This is simple solution-

list=[u'nowplaying', u'PBS', u'PBS', u'nowplaying', u'job', u'debate', u'thenandnow']
list=set(list)

set can help you filter out the elements from the list that are duplicates. It will work well for str, int or tuple elements, but if your list contains dict or other list elements, then you will end up with TypeError exceptions.

Here is a general order-preserving solution to handle some (not all) non-hashable types:

def unique_elements(iterable):
    seen = set()
    result = []
    for element in iterable:
        hashed = element
        if isinstance(element, dict):
            hashed = tuple(sorted(element.iteritems()))
        elif isinstance(element, list):
            hashed = tuple(element)
        if hashed not in seen:
            result.append(element)
            seen.add(hashed)
    return result

For long arrays

s = np.empty(len(var))

s[:] = np.nan

for  x in  set(var):

    x_positions = np.where(var==x)

    s[x_positions[0][0]]=x


sorted_var=s[~np.isnan(s)]

If you want to get unique elements from a list and keep their original order, then you may employ OrderedDict data structure from Python's standard library:

from collections import OrderedDict

def keep_unique(elements):
    return list(OrderedDict.fromkeys(elements).keys())

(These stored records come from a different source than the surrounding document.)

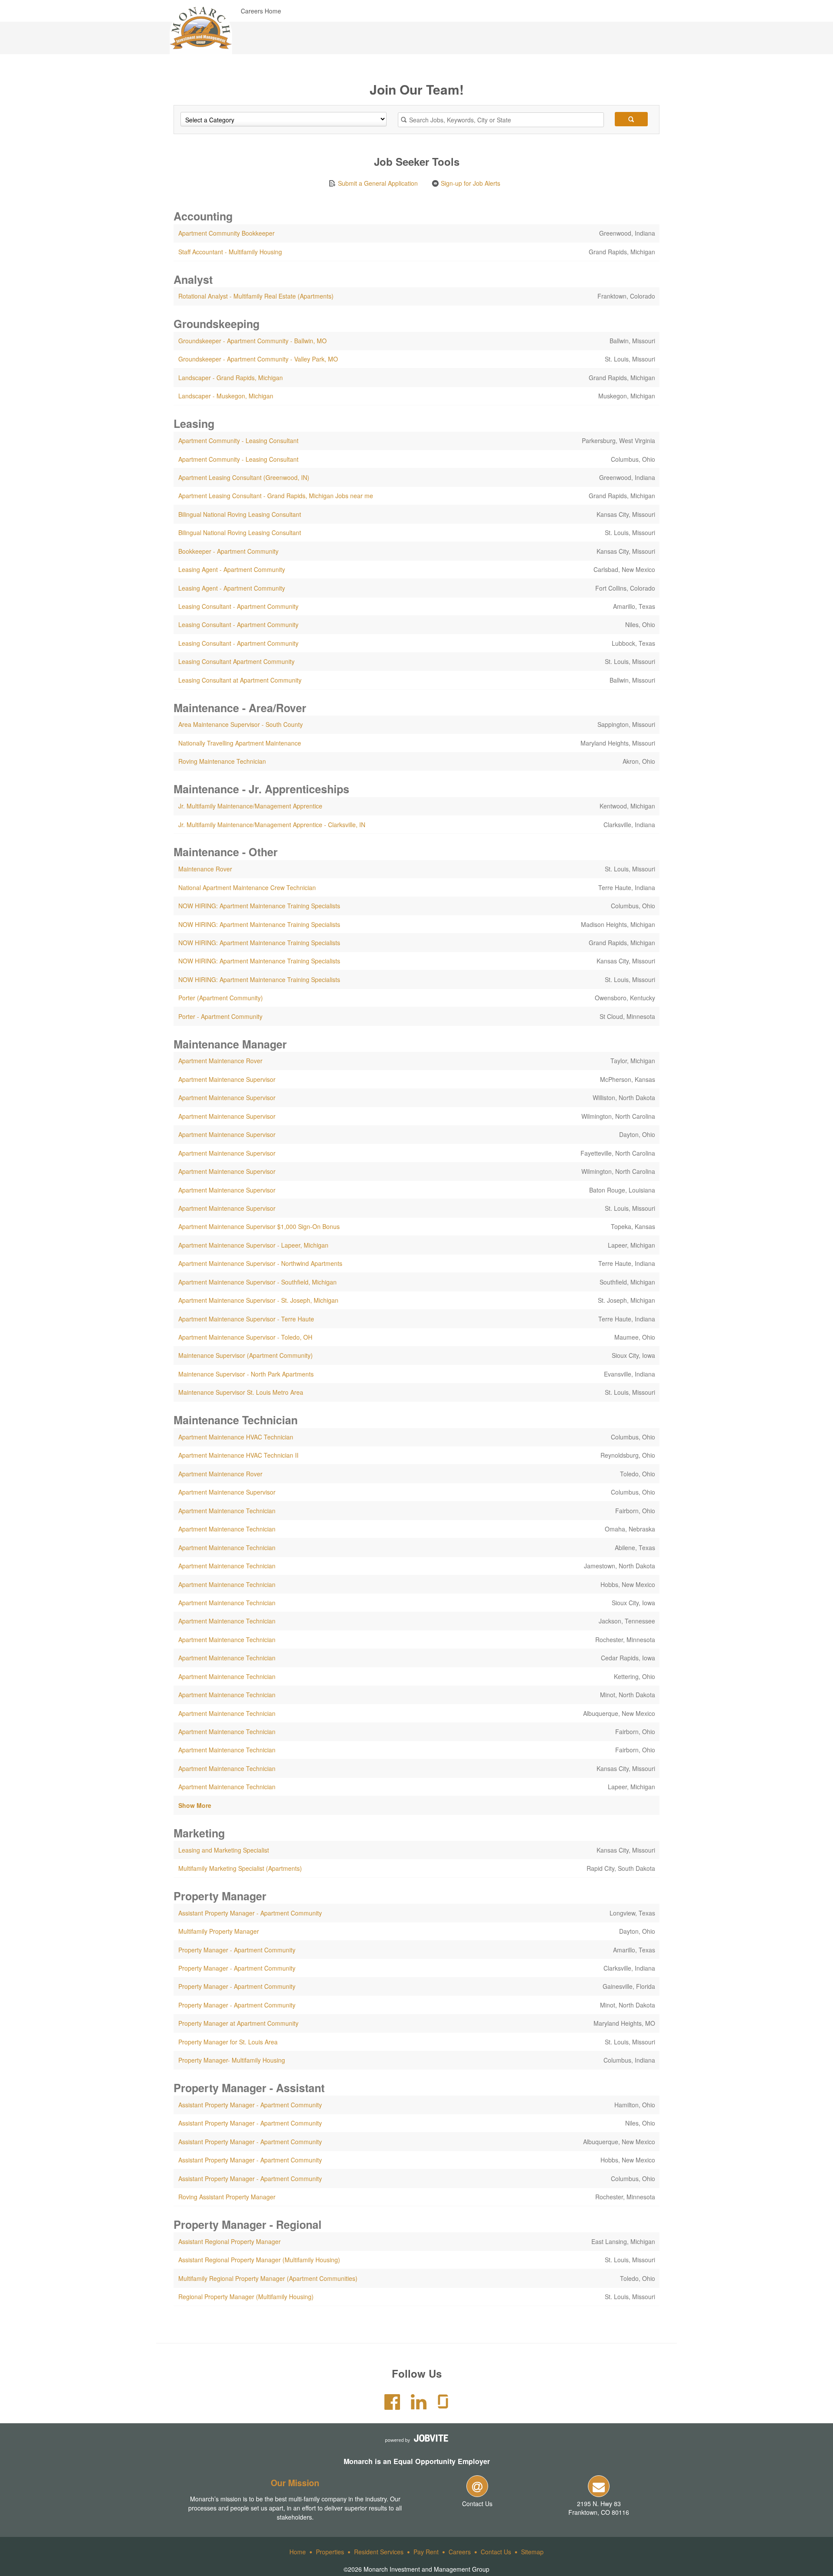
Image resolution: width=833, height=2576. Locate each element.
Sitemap (532, 2551)
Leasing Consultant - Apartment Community (238, 606)
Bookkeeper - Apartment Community (228, 551)
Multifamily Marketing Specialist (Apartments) (240, 1868)
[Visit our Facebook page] (392, 2406)
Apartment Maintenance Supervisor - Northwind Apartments (260, 1263)
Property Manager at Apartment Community (238, 2023)
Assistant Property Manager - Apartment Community (250, 1913)
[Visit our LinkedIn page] (418, 2406)
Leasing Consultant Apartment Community (236, 661)
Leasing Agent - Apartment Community (231, 569)
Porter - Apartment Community (220, 1016)
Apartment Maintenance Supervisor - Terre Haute (246, 1318)
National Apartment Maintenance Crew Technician (247, 887)
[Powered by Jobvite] (416, 2438)
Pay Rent (426, 2551)
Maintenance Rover (205, 868)
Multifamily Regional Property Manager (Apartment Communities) (267, 2278)
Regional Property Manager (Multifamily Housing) (246, 2296)
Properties (330, 2551)
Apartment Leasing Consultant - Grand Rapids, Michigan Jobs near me (275, 495)
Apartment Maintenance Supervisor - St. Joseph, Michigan (258, 1300)
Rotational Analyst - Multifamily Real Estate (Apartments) (256, 296)
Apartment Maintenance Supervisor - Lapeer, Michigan (253, 1245)
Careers (460, 2551)
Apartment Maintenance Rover (220, 1060)
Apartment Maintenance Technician (226, 1510)
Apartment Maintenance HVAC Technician (235, 1437)
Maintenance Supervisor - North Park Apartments (246, 1374)
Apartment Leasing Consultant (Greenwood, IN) (243, 477)
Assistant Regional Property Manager (229, 2241)
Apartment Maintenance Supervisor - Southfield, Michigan (257, 1282)
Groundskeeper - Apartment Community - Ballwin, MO (252, 340)
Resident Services (378, 2551)
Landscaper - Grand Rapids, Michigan (230, 377)
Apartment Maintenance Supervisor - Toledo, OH (245, 1337)
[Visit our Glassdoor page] (443, 2406)
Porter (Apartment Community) (220, 997)
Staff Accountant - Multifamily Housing (230, 251)
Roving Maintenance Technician (222, 761)
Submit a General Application (377, 183)
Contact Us (477, 2503)
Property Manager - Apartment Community (236, 1949)
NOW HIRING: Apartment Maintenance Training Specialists (259, 905)
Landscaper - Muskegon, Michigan (225, 395)
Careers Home (261, 11)
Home (297, 2551)
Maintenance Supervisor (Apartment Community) (245, 1355)
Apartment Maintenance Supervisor (226, 1079)
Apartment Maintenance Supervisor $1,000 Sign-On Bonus (259, 1226)
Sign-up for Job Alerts (469, 183)
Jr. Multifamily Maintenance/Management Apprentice (250, 806)
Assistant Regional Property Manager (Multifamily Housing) (259, 2259)
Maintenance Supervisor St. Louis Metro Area (240, 1392)
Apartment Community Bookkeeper (226, 233)
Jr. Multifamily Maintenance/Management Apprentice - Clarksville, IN (271, 824)
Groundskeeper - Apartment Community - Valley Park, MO (258, 359)
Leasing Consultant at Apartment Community (240, 680)
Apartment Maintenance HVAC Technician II (238, 1455)
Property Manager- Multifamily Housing (231, 2060)
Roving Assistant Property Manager (226, 2196)
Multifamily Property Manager (218, 1931)
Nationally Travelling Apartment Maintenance (239, 743)
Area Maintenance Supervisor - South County (240, 724)
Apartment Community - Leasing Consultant (238, 440)
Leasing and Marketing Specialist (223, 1850)
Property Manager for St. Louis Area (228, 2041)
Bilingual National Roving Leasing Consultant (239, 514)
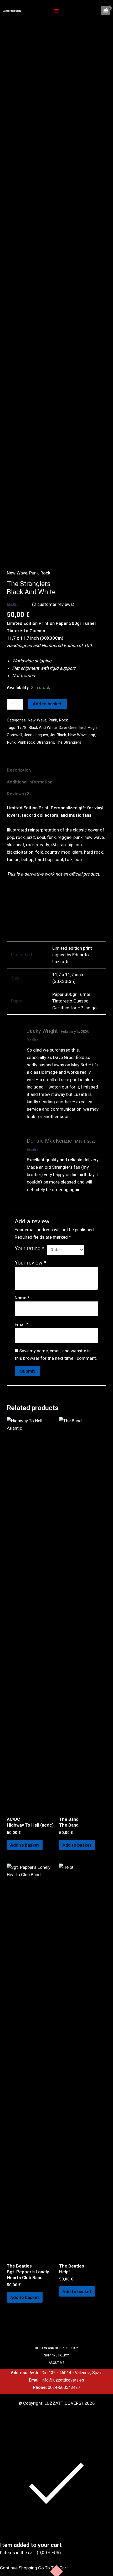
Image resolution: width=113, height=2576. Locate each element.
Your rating (29, 1248)
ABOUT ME (56, 2363)
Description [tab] (19, 770)
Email (22, 1324)
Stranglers (45, 742)
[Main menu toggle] (56, 10)
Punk (34, 573)
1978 (22, 727)
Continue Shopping (18, 2567)
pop (92, 735)
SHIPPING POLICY (56, 2355)
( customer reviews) (53, 604)
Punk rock (26, 742)
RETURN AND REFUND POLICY (56, 2348)
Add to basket (47, 703)
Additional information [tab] (29, 782)
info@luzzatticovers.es (63, 2380)
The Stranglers (68, 742)
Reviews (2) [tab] (19, 793)
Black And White (42, 727)
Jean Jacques (36, 735)
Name (22, 1297)
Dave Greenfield (72, 727)
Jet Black (58, 735)
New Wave (17, 573)
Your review (30, 1263)
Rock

elements = [2, 1, 4, 2, 1, 1, 5, 3, 1, 1]
required_output = [2, 1, 4, 5, 3]

assert keep_unique(elements) == required_output

In fact, if you are using Python ≥ 3.6, you can use plain dict for that:

def keep_unique(elements):
    return list(dict.fromkeys(elements).keys())

It's become possible after the introduction of "compact" representation of dicts. Check it out here. Though this "considered an implementation detail and should not be relied upon".

Same order unique list using only a list compression.

> my_list = [1, 2, 1, 3, 2, 4, 3, 5, 4, 3, 2, 3, 1]
> unique_list = [
>    e
>    for i, e in enumerate(my_list)
>    if my_list.index(e) == i
> ]
> unique_list
[1, 2, 3, 4, 5]

enumerates gives the index i and element e as a tuple.

my_list.index returns the first index of e. If the first index isn't i then the current iteration's e is not the first e in the list.

Edit

I should note that this isn't a good way to do it, performance-wise. This is just a way that achieves it using only a list compression.

By using basic property of Python Dictionary:

inp=[u'nowplaying', u'PBS', u'PBS', u'nowplaying', u'job', u'debate', u'thenandnow']
d={i for i in inp}
print d

Output will be:

set([u'nowplaying', u'job', u'debate', u'PBS', u'thenandnow'])